Unfortunatly I wont be able to say which thread I saw it in because I sometimes skip way back to see older threads…

Once I saw what it was I already knew where it was going…

It took about 1 1/2 hrs to dig out wood to build it with, I never keep scraps with any project in mind its just so hard to through them away…

I'm so happy I saw that thread because I didnt have a clue where I would put them.

Update…Made the till wider so it can hold more saws, from 9 to 13 now…

Still have to taper the sides but right now it good enough.


----------



## BrandonW

Looks good! That should keep them in place until you get a few more saws! Nice lamp shade, too.


----------



## Tugboater78

Gotta make me one soon, have 10+ saws laying around that need a dedicated home


----------



## theoldfart

next stop tool chest !


----------



## 69BBNova

Little update, new till pic in first post…

I'll take a brighter photo later on when its actually done.


----------



## 69BBNova

It seems that I'm going to wind up changing the Till into handtool storage…

I added a till for my bench and block planes and in the middle there will be a cabinet for the other handtools as I add to my capabilities…

Two sets of shelves gave their lives for this project, lol.


----------



## 69BBNova

Its coming along nicely so far, I'm actually suprised because everything else I've ever build was basicly through away stuff…

Because its that lowes edge glued stuff, I now have enough good size scraps that I'll spend a while glueing up some larger boards so I can finish (for the time being) tommorow…

Someday I may make up doors and face frame if I ever need more storage.


----------



## 69BBNova

It turns out with some future face frame modifactions my machiniest tool box fits nicely…

Since its not fully tied in to the wall as it will be I'm doing a test…

I've placed 190 lbs of plates to stress it, I did move anything of value out of its path…

I guess I leave it for a day or so and every once in a while I'm sure I'll try to pull it down.


----------



## 69BBNova

Bit of an update…

Today I put the wood along the top (I have no idea what its called), and it passed its stress test…

And yes almost every time I walked into the room I tried to tear it off the wall using different angles and locations, its plenty solid…

Im not sure but this weekend I may make the face frame and doors, so far I have used enough scaveneged materials that currently I have spent $35 or so.


----------



## Smitty_Cabinetshop

It's a saw till on steroids! Looking fine, love the mitre boxes. Need to post those in the Mitre Box of your Dreams thread!


----------



## shampeon




----------



## 69BBNova

Well for now its pretty much finished, I'm definitly happy with it…

At some point I'll probable replace the screws with dowels and apply a finish…
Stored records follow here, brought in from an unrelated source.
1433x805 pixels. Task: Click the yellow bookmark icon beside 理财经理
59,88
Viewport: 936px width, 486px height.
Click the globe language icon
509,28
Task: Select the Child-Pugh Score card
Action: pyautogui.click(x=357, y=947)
I still may someday put doors on the center cabinet…

I feel pretty lucky I was able to get this far along then I remembered another bundle of wood I had saved…

When its all done I'll post a final pic in my first post, Its gonna be awhile though.


----------



## 69BBNova

Apparently I have a habit of lieing…

I cleaned up in my room, vacumed put stuff away, I stood staring at it about an hour, which is a bad habit of mine so I just continued on…

I think the right side of the cabinet will be used for marking and measuring tools when I have some better ones and the bottoms of both will be for planes other than bench…

The bad part is I'm tired because I didnt bother sleeping 2 days on this project because I couldent stop thinking about it.


----------



## 69BBNova

Well its pretty much finished for now…

I pulled the machinist toolbox down because I just couldent get over how unbalanced it looked…

I havent used it yet but there is something I have wanted for a while in this pic but I just couldent get over the cost…

I received it yesterday and I'm really looking foward to using it, I may make my first review because of it.


----------



## 69BBNova

Yesterday I was moving my room around again, just trying to get the wood and stuff out of my closet…

I pulled out a bunch of shelves that almost all the wood for this project came from. As I'm looking back and fourth at the cabinet and shelves they looked big enough for the doors…

The shelves had a gap in the middle and I didn't really know how I would fill it in. They were the right height so I just had to narrow them 2 or so inches…

Still had a problem with no wood in the center of the doors, while I was looking around I found extra Mahogany just in case I screwed up the frame I made for my friends wife (posted on this site)...

So I used it, then found some hardwood to fill in the center, I still had a bit of Mahogany left so after looking for a while I did some banding to help it look like it all was planned out…

The handles are Mahogany also but the dowel is poplar (for now) the cross dowel is oak, had the springs and washers already…

The only thing I have bought is a piece of that edge glued stuff Lowes sells and some screws and nails…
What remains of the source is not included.